Segundo ela, o trabalho árduo durante aproximadamente 60 dias para a elaboração das peças que participam do Fashion Rio cria muita expectativa. A compensação vem com o resultado das vendas, principalmente do vestido Jardim, criado por ela. "É muito gratificante, dá uma satisfação ouvir 'Como é lindo esse vestido!' Foi ótimo", festeja.
O dia-a-dia de Dona Raquel é um retrato de sua personalidade. Durante o dia ela participa da oficina de moda na Ação Comunitária do Brasil/RJ em Cidade Alta , acabou de refazer o 1º grau, está matriculada no ensino médio e aos sábados faz um curso de espanhol. O maior desejo atual é o de encontrar tempo para fazer outro curso de modelagem.
Surpreendente a cada frase declarada, ela completa: "Sou viúva, moro com meu filho, que irá se casar em pouco tempo. Solidão? Nem pensar. Eu também vou me casar. O pretendente é uma pessoa maravilhosa", conta entusiasmada. Ela faz questão de ir sempre ao cardiologista, o motivo: Coração doente não ama!

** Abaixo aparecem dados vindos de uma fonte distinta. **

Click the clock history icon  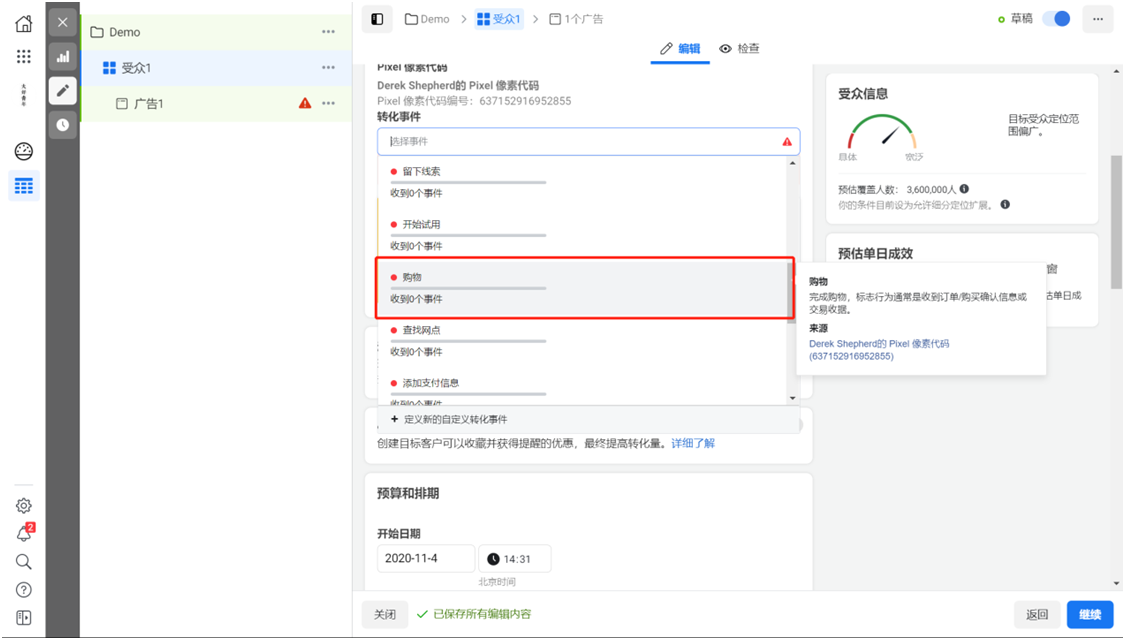[62, 122]
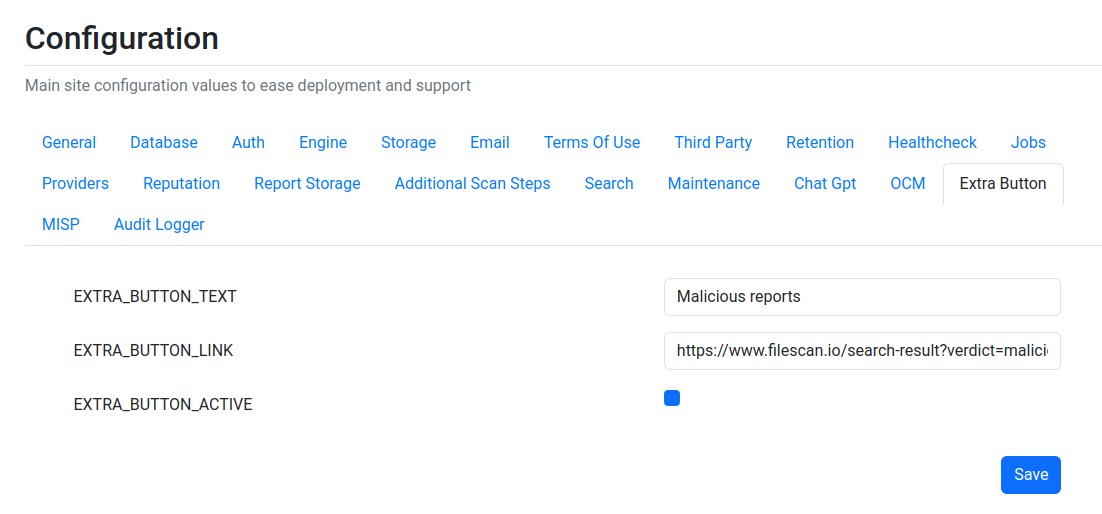Image resolution: width=1102 pixels, height=514 pixels.
Task: Select the Additional Scan Steps tab
Action: tap(472, 184)
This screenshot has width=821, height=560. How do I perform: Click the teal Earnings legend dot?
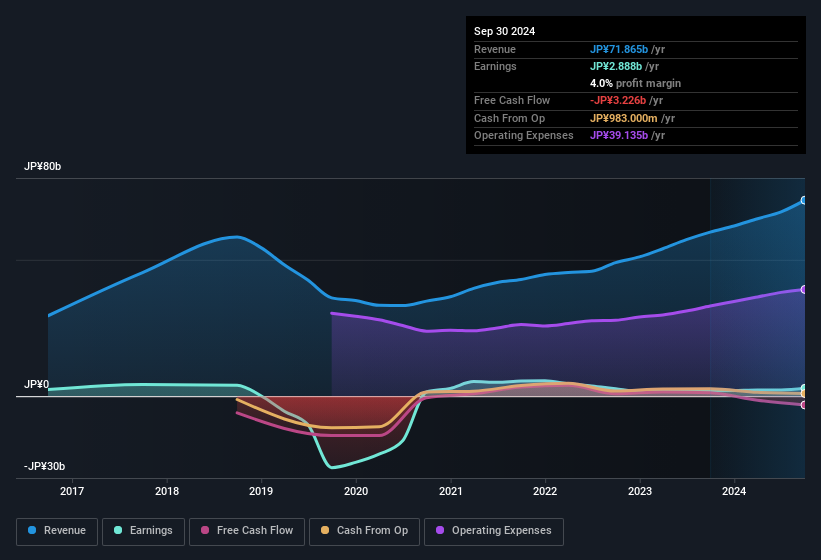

O gosto pela costura pode ser também interpretado como tradição familiar. Sua tetra avó era costureira nata e como não conhecia máquina, fazia o vestidos de noiva à mão. "A família inteira costura e não é só mulher, tem alfaiate também", disse. Dona Raquel costura desde os sete anos de idade. De tanto mexer e estragar a máquina da mãe e da irmã, Dona Odília, mãe de Raquel prometeu que daria uma máquina quando ela passasse para o segundo ano primário. Quando foi aprovada a mãe vendeu uma vaca e comprou a máquina para ela, e daí pra frente nunca mais parou de costurar.
Para ela, o convívio na Ação Comunitária do Brasil/RJ é comparado à uma irmandade onde todos se ajudam o tempo todo, lutando por um só objetivo. "A cada dia nosso trabalho cresce. Já estamos até em outros países. Trabalhar na Ação é muito bom, ajuda muito no orçamento e no meu caso particular, aumenta muito minha auto-estima". Seu maior desejo em relação ao grupo é o de conseguir bastantes encomendas, sucesso e outras novas oportunidades.
Quando a entrevista estava terminando Dona Raquel abriu um sorriso e disse "Eu sei que a maioria das pessoas não gosta, mas você pode colocar a minha idade. Tenho 61 anos, com muito orgulho".